However, the accommodation applied the regulations imposed by the organizers, but with flexibility compared to the other activities of movement’s youth work. The facilities were supervised through the night time, but the young people were allowed to stay up, and to come and go as they pleased in the neighbourhood. As the nearby service station opened early in the morning, some made their way towards it.
Returning home was often regarded as re-entering the routines and the calm of everyday life. In short, young people were returning from the religious celebration to quieten down: ‘after the celebration, it’s always lovely to go back home to sleep and calm down’ (narrative). This marks the moment when the other transient reality of the here-and-now ceases, and describes the experience of effervescence, which took its toll. The possible shared family ride home was also a clear descent back into routines. Thus, the disorder emerged as a festival characteristic.
One of the profoundest advocates for reflecting on temporary separation from mundane structures is the classic ritual theorist Victor Turner. According to Turner (1969; 1982) the celebrative rituals encompass the elements of sacred, play, and communitas, which emphasizes the autonomy of the temporary community compared with the structures of the institutions in the surrounding society. Turner (1969) links the very nature of the festival to two operational dimensions: the group solidarity experienced in a liminal phase of transition (Van Gennep, [1909] 1960) and the temporary context of communitas originating from it. The data revealed the significance of the celebration as an initiation and the liminal dimensions among the youth group. The transitions were from childhood to adolescence and from the time spent with the family to young people’s own rallies, encompassing autonomy and independence. In relation to socialization, the dimensions of initiation related to the phase of life (age), the group of young people, and the independence from parents and older generations at the event and within the movement. The transitions in spiritual events and Turner’s theories are also discussed, for instance, in a study of the multicultural and multi-spiritual Burning Man festival (Gilmore, 2006).
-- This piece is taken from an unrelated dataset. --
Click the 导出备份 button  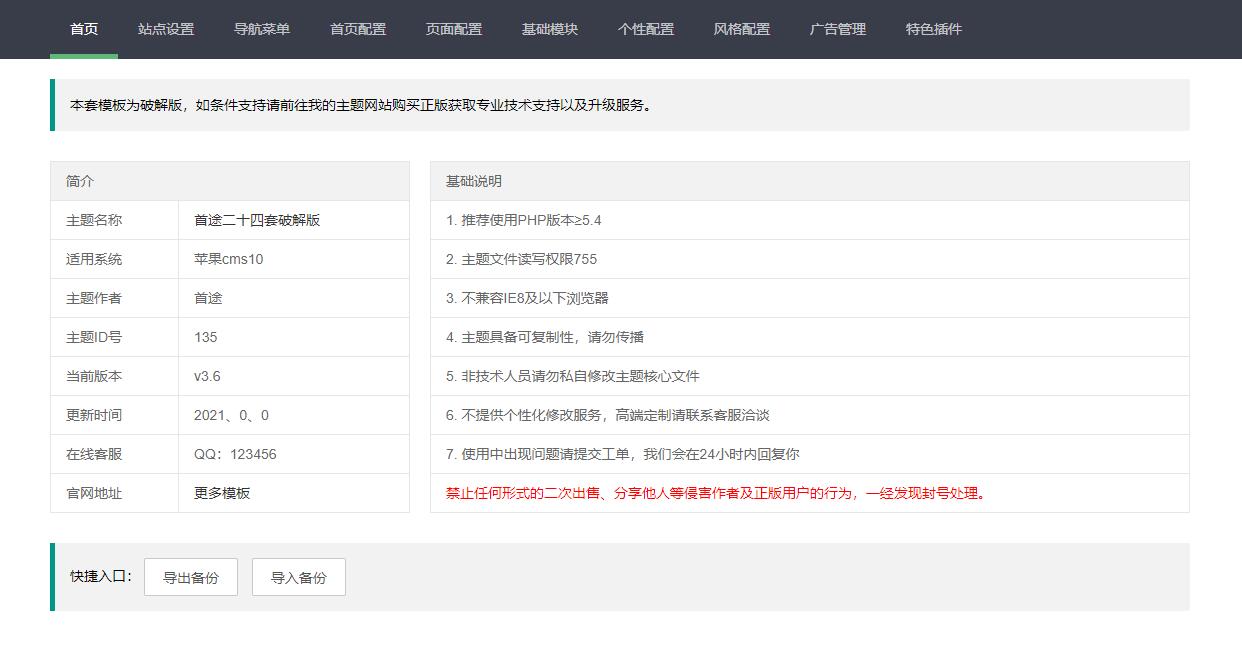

Overall, a common experience was a sense of being a novice, such as if being ‘a first-timer’ at the rally when independently staying in the youth accommodation and participating in voluntary work. The personal history of celebration with parents or relatives might have run over years or even a decade, but the current experience was experienced as totally different, as the first real celebration. This distinction was meaningful.
The main theme that arose from the data was the essential role of the youth group as the creator of the atmosphere and shared experiences. The peer group created a liminal phase in the continuum of being a celebration visitor. The earlier social space of traditions when attending with one’s family as a child loomed on one horizon, and possibly carrying on the tradition as an adult visitor, loomed on the other. The feeling of standing on the ambiguous threshold, in ‘social limbo’ (Turner), as a space where the regulations of the past or the future are not totally valid, occurs in the following narrative: This gathering was the umpteenth for me. I’ve been around the gatherings since I was small. This gathering was, however, special because for the first time I stayed in youth accommodation. The experience was really nice, it was nice to experience the gathering in a slightly different way. I was free to walk around the celebration area and Haapajärvi, and to sit in the particular revival service I wanted. Anyway, I missed sitting in the service with granny and grandpa or with the family a little bit and listening how men and women talked about this and that. That’s why I had to get to sit in the ending service next to granny and grandpa. (Narrative, 16 years)
In relation to first-timers, the data encompassed several young people whom the confirmation camp led to the gathering and to the other activities of the movement. Confirmation is one of the most significant church-based rituals in Finland. It usually occurs during the year of fifteenth birthday and it guarantees, for example, the right to organize a church wedding in the future. Some 83% of Finnish adolescents aged 15 years were confirmed in 2015 (Sakasti.evl.fi – Statistics), which was more than the actual member share of the Church (73%). Confirmation requires classes, which are in most cases completed in the form of a confirmation camp. As many of the young people in this study performed the confirmation classes at the movement’s camp, they represent a 17% share of those who were confirmed outside their home congregation based on residence. Participation in the celebration was part of the continuum starting from confirmation at Aholansaari, a salient site for the movement. For many informants, the period spent at Aholansaari confirmation camp represents a strong shift into the youth group, regardless of whether it could also be perceived as a shift in personal spirituality. The time at Aholansaari also occurred as a tradition, but the personal experience of the celebration among other young people was distinguished from the earlier generations.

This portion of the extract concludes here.